I have some concern that all these scenes will result in an unpleasant, jerky sense of progress — but that may just be the way it feels when I write it.

I also have a suspicion that I might wind up cutting or consolidating much of what I’m working so hard now to create. But historically, it’s been rare for me to cut much from a novel. It’s been far more common for me to underwrite the first draft, and then fill in details on the second round. So we shall see.

Despite these concerns, my goal at this point is to just keep moving forward. I’m learning a lot about the story as I go along, and if I do need to cut or consolidate later, I’ll have a much better grasp of what I need to keep and what I can get rid of. I keep muttering to myself “trust the process.” This mantra represents a big change for me, because in the first phase of my writing career I was a determined revisionist, who did not move on to the next chapter until the current one was clean and polished.

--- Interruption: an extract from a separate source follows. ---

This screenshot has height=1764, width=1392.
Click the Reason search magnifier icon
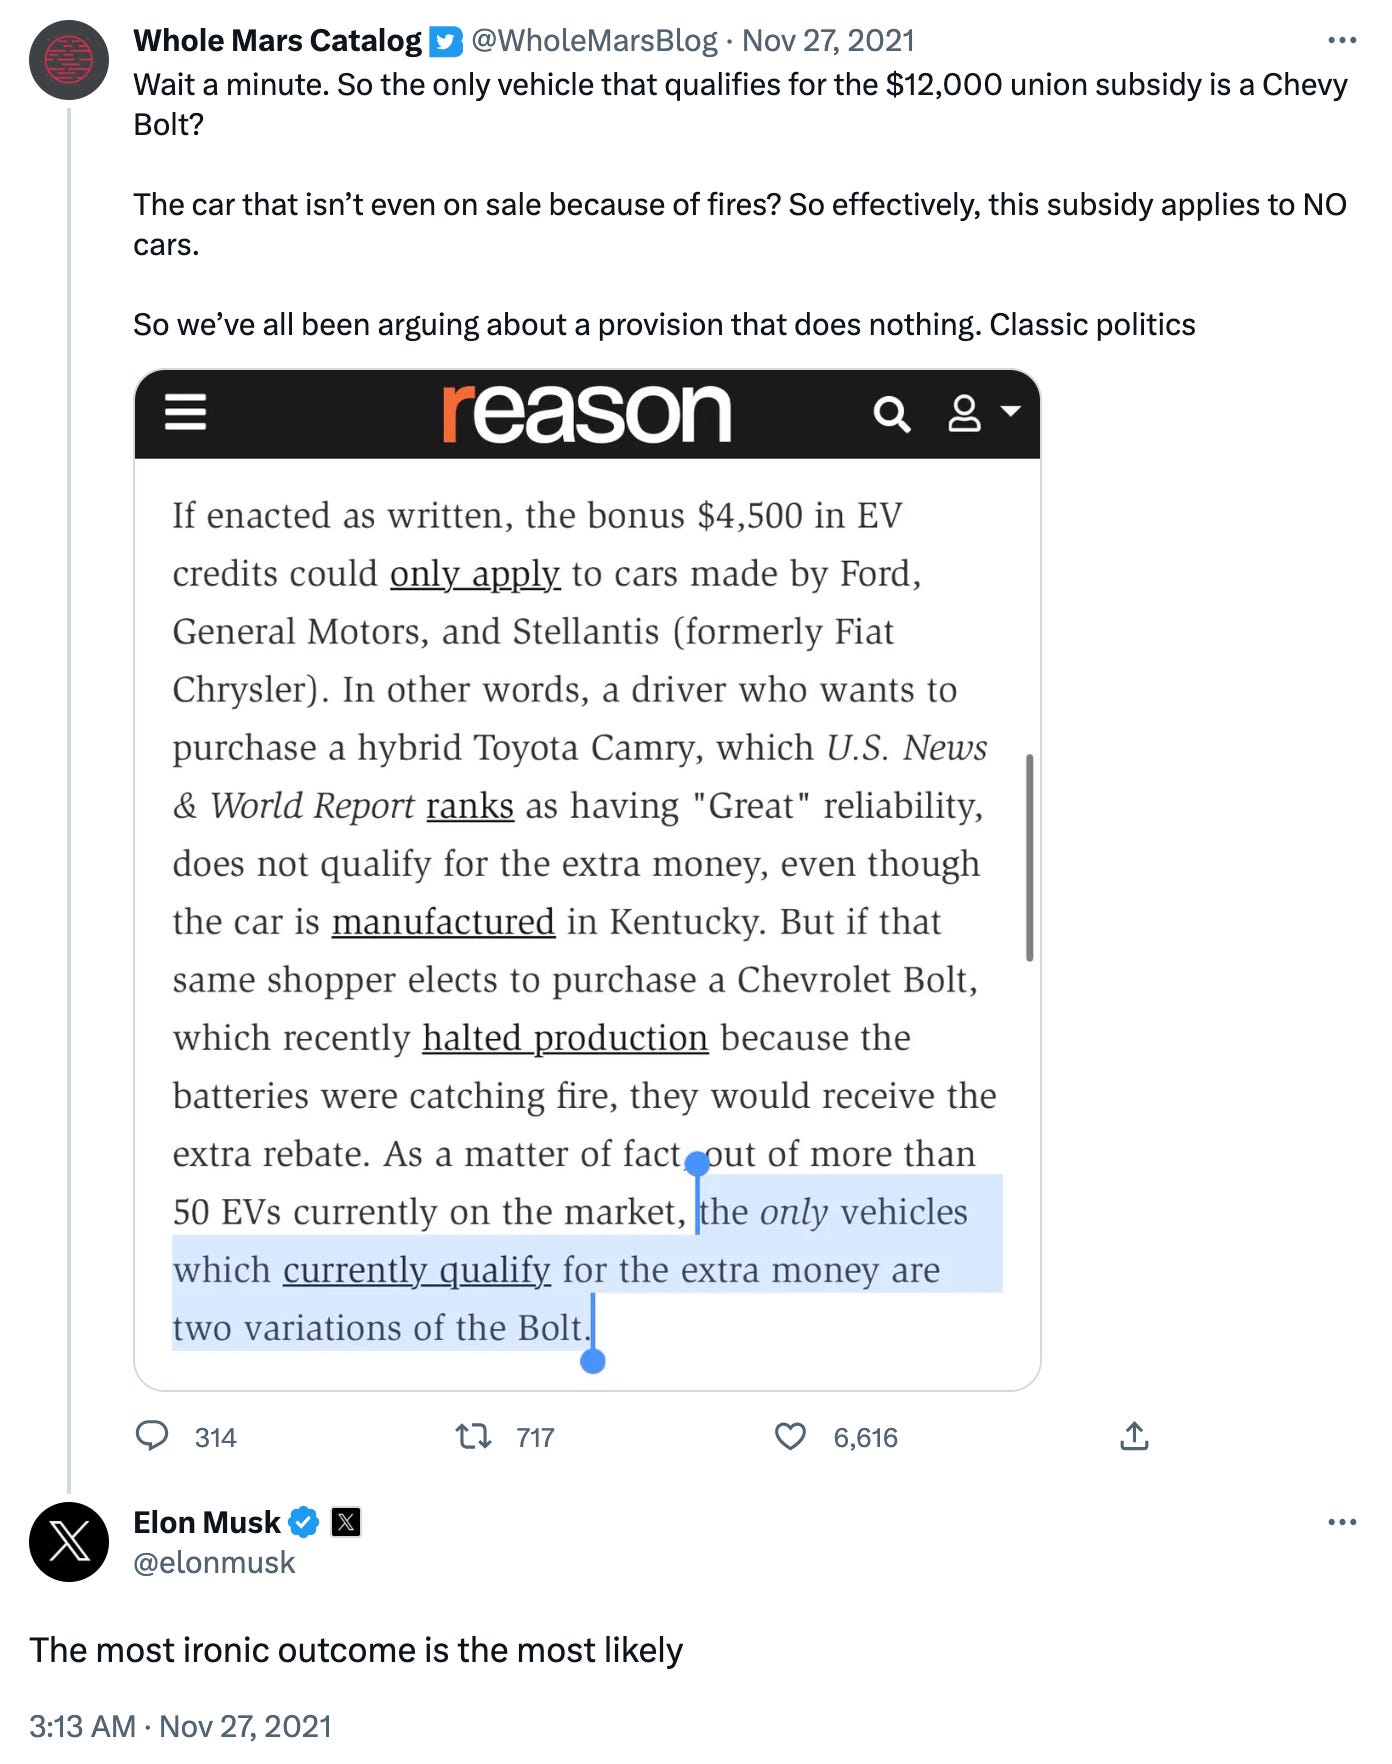point(890,413)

In no sense would I describe this manuscript as clean and polished, but it’s definitely growing in a way that makes me impatient to write more.

Next . . . yoga?

Thursday, August 9th, 2012

So apparently I need to do yoga. I have a bum shoulder. I’ve been favoring it in the gym for a long time now, and have gradually decided that stretching helps, particularly hanging from my arms with less than my full weight.

Well, I just ran across a video “Workout Tips from Miss Hawaii 2012 Skyler Kamaka: Child’s Pose & T-spine Rotation.”

Me, watching the video: “Heh. That looks easy. I’ll try it.”

Me during the child’s pose: “Geez, the child’s pose hurts.”

Me during the t-spine rotation: “Look up? Good heavens, I can’t even look sideways…but I used to be able to bend like that….”

Me after reality hits: “I guess I need to do yoga.”

I look like I’m in great shape. Just don’t ask me to reach back and touch between my shoulder blades.